[START]

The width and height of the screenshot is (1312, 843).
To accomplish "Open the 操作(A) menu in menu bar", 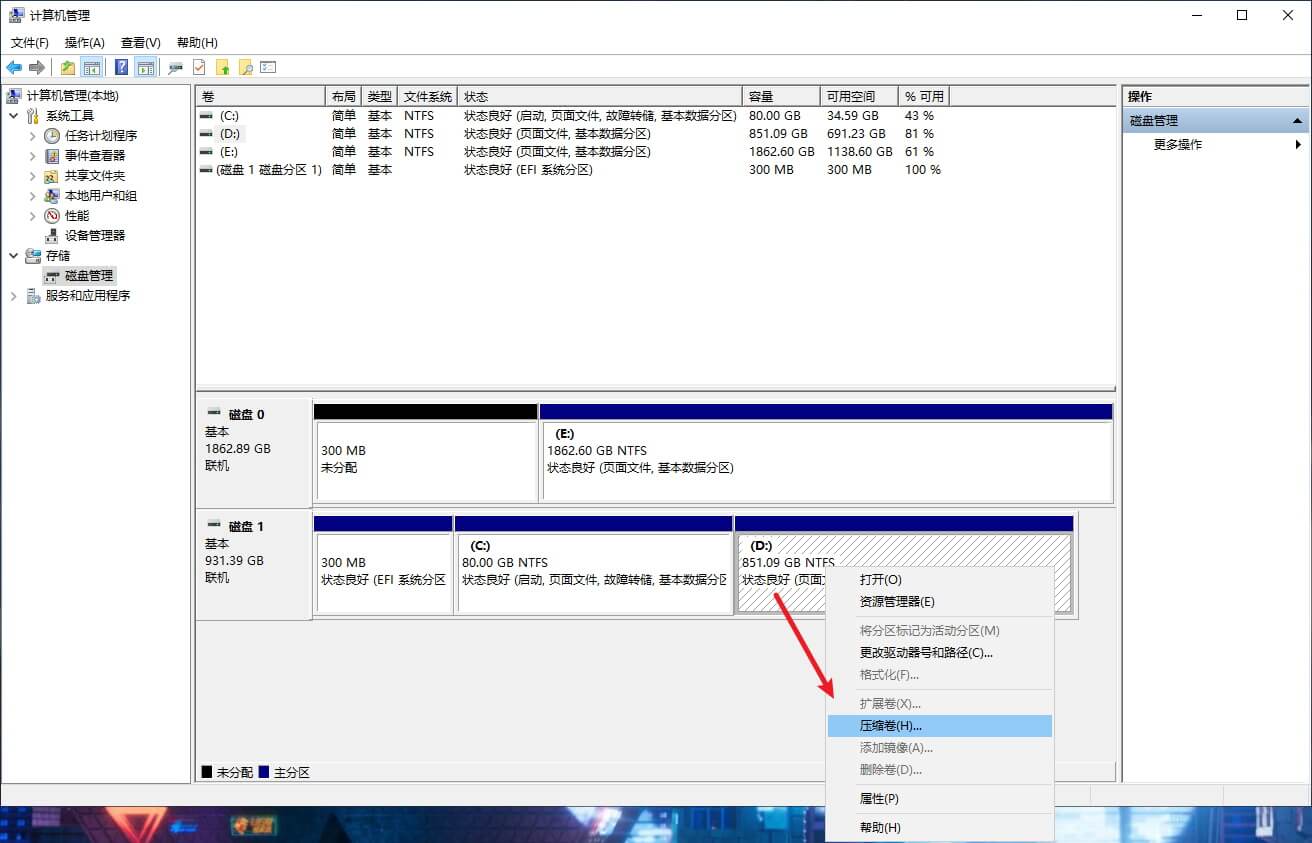I will (84, 43).
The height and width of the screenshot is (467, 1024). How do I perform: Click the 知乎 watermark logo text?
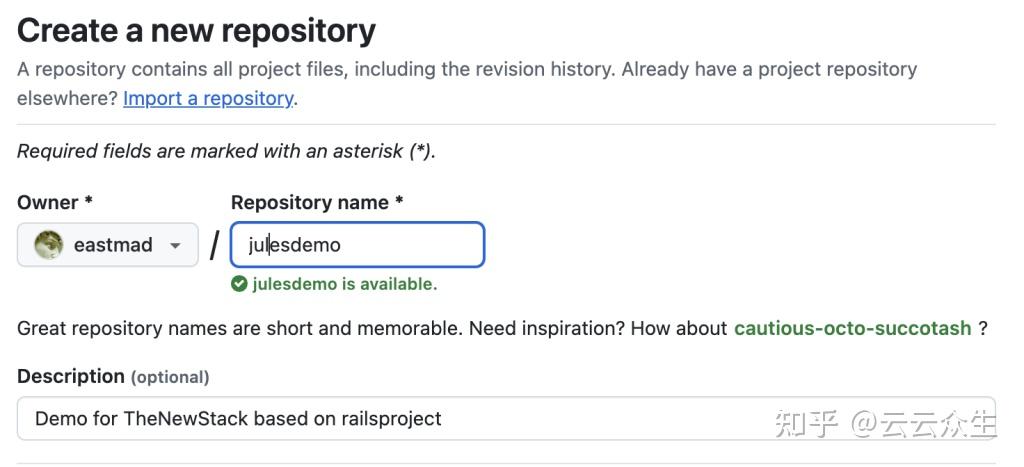click(x=806, y=423)
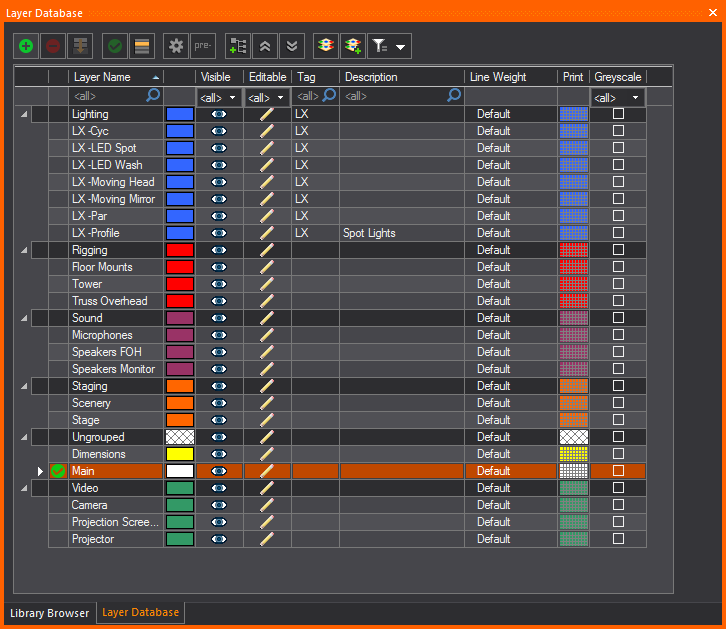726x629 pixels.
Task: Toggle visibility eye for LX -Cyc layer
Action: [x=219, y=131]
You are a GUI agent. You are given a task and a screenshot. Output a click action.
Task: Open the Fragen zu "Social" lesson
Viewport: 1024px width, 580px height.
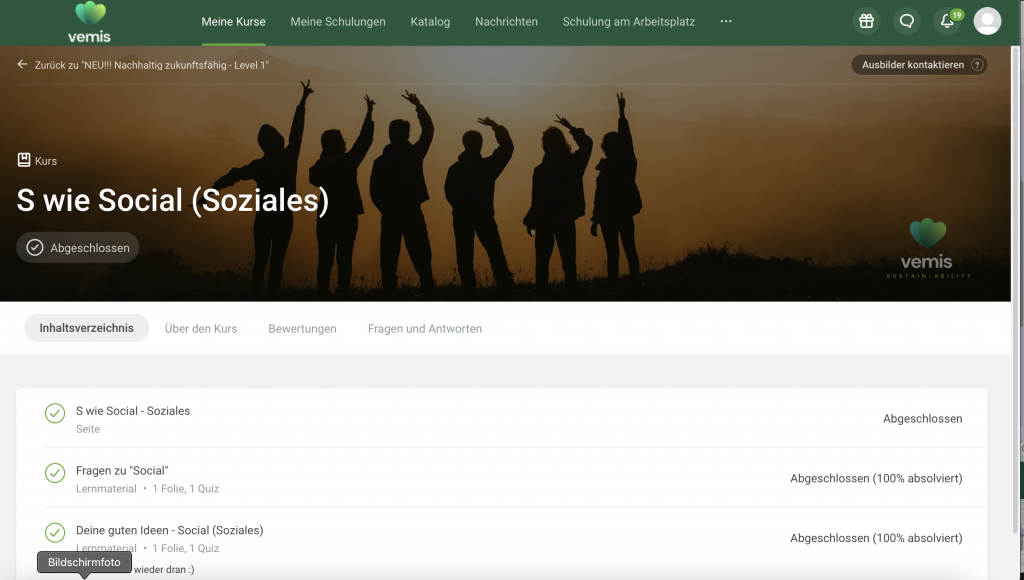pos(122,471)
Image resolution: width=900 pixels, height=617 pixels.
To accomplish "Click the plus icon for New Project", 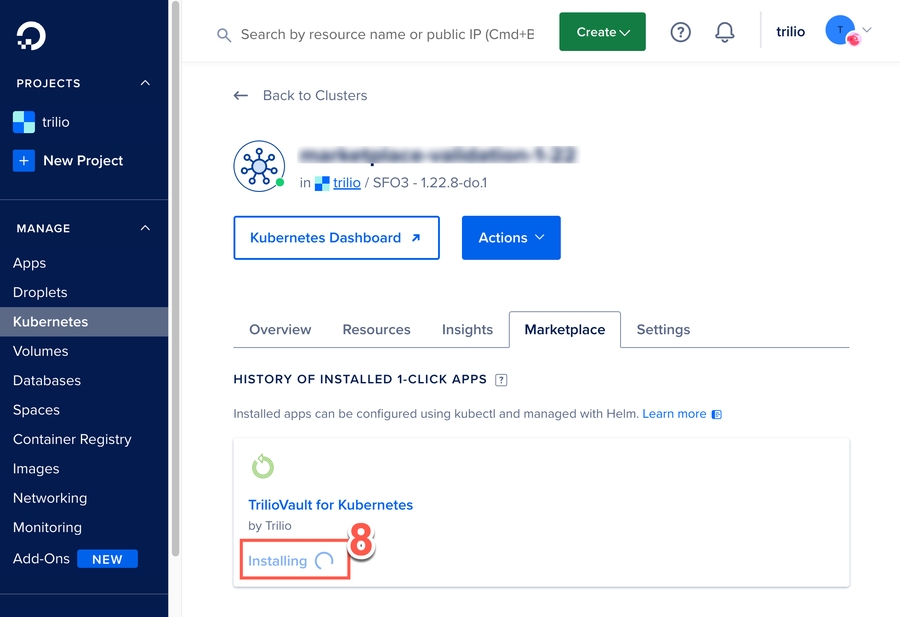I will [24, 160].
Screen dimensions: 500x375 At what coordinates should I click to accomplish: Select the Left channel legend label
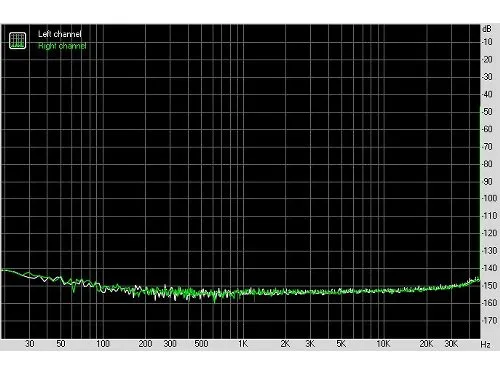coord(60,34)
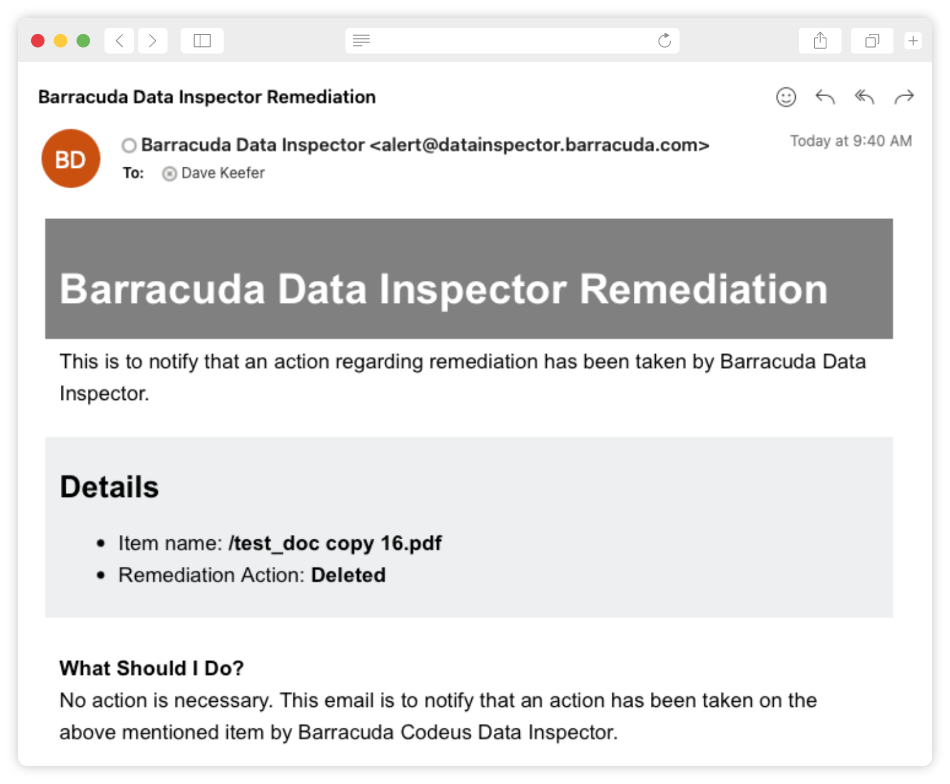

[END]

Revise everything from the line containing "The height and" down to the line containing "pos(122,471)", putting "screen capture" wherever "screenshot" appears and leaving all else as it is. Leave the pictures out of your answer.

> TASK RESULT
The height and width of the screen capture is (467, 1024). How do I perform: Click the 知乎 watermark logo text?
click(x=806, y=423)
726x629 pixels.
Task: Toggle visibility eye for LX -Cyc layer
Action: [x=219, y=131]
You are a GUI agent. You are given a task and a screen capture. Output a click action.
Task: Open the Fragen zu "Social" lesson
Viewport: 1024px width, 580px height.
pos(122,471)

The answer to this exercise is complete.